**TASK REQUIREMENTS**
Can you give every line of the material below as a Markdown table with a "Row" column for the row number and a "Line" column for the line itself, leaving out the blank lines?

[Pixel coordinate grounding data]
^^^^^^^^^^^^^^^^

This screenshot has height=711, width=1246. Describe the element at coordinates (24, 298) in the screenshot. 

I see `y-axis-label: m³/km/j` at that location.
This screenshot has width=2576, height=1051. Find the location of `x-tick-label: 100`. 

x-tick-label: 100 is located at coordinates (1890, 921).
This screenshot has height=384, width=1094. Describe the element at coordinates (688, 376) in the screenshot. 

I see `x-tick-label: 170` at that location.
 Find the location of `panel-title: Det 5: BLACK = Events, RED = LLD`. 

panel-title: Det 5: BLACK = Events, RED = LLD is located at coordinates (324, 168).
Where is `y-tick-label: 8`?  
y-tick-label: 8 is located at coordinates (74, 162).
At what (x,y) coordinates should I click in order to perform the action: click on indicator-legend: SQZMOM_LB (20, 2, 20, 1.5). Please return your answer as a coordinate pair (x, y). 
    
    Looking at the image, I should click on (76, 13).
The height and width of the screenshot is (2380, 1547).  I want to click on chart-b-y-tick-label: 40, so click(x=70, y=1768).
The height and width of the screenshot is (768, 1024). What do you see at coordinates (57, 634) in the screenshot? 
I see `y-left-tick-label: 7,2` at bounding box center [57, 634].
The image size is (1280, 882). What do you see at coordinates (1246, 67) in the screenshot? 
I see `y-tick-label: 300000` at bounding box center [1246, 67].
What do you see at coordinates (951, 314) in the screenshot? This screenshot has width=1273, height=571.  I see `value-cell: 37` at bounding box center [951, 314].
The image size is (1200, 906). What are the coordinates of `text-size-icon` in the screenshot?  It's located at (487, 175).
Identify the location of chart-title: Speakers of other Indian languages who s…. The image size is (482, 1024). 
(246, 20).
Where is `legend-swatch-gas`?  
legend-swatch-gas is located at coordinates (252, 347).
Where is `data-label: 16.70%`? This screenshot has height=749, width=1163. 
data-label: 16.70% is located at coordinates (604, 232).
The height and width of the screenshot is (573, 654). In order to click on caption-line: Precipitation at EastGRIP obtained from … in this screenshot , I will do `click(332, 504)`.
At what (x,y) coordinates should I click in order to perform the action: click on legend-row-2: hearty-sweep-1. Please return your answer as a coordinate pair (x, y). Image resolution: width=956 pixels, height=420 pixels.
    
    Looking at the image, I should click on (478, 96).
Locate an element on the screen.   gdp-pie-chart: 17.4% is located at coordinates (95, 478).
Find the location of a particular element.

^^^^^^^^^^^^^^^^

**RESPONSE**
| Row | Line |
|---|---|
| 1 | This screenshot has height=711, width=1246. Describe the element at coordinates (24, 298) in the screenshot.  |
| 2 | I see `y-axis-label: m³/km/j` at that location. |
| 3 | This screenshot has width=2576, height=1051. Find the location of `x-tick-label: 100`.  |
| 4 | x-tick-label: 100 is located at coordinates (1890, 921). |
| 5 | This screenshot has height=384, width=1094. Describe the element at coordinates (688, 376) in the screenshot.  |
| 6 | I see `x-tick-label: 170` at that location. |
| 7 |  Find the location of `panel-title: Det 5: BLACK = Events, RED = LLD`.  |
| 8 | panel-title: Det 5: BLACK = Events, RED = LLD is located at coordinates (324, 168). |
| 9 | Where is `y-tick-label: 8`?   |
| 10 | y-tick-label: 8 is located at coordinates (74, 162). |
| 11 | At what (x,y) coordinates should I click in order to perform the action: click on indicator-legend: SQZMOM_LB (20, 2, 20, 1.5). Please return your answer as a coordinate pair (x, y).  |
| 12 |     Looking at the image, I should click on (76, 13). |
| 13 | The height and width of the screenshot is (2380, 1547).  I want to click on chart-b-y-tick-label: 40, so click(x=70, y=1768). |
| 14 | The height and width of the screenshot is (768, 1024). What do you see at coordinates (57, 634) in the screenshot?  |
| 15 | I see `y-left-tick-label: 7,2` at bounding box center [57, 634]. |
| 16 | The image size is (1280, 882). What do you see at coordinates (1246, 67) in the screenshot?  |
| 17 | I see `y-tick-label: 300000` at bounding box center [1246, 67]. |
| 18 | What do you see at coordinates (951, 314) in the screenshot? This screenshot has width=1273, height=571.  I see `value-cell: 37` at bounding box center [951, 314]. |
| 19 | The image size is (1200, 906). What are the coordinates of `text-size-icon` in the screenshot?  It's located at (487, 175). |
| 20 | Identify the location of chart-title: Speakers of other Indian languages who s…. The image size is (482, 1024).  |
| 21 | (246, 20). |
| 22 | Where is `legend-swatch-gas`?   |
| 23 | legend-swatch-gas is located at coordinates (252, 347). |
| 24 | Where is `data-label: 16.70%`? This screenshot has height=749, width=1163.  |
| 25 | data-label: 16.70% is located at coordinates (604, 232). |
| 26 | The height and width of the screenshot is (573, 654). In order to click on caption-line: Precipitation at EastGRIP obtained from … in this screenshot , I will do `click(332, 504)`. |
| 27 | At what (x,y) coordinates should I click in order to perform the action: click on legend-row-2: hearty-sweep-1. Please return your answer as a coordinate pair (x, y). Image resolution: width=956 pixels, height=420 pixels. |
| 28 |     Looking at the image, I should click on (478, 96). |
| 29 | Locate an element on the screen.   gdp-pie-chart: 17.4% is located at coordinates (95, 478). |
| 30 | Find the location of a particular element. |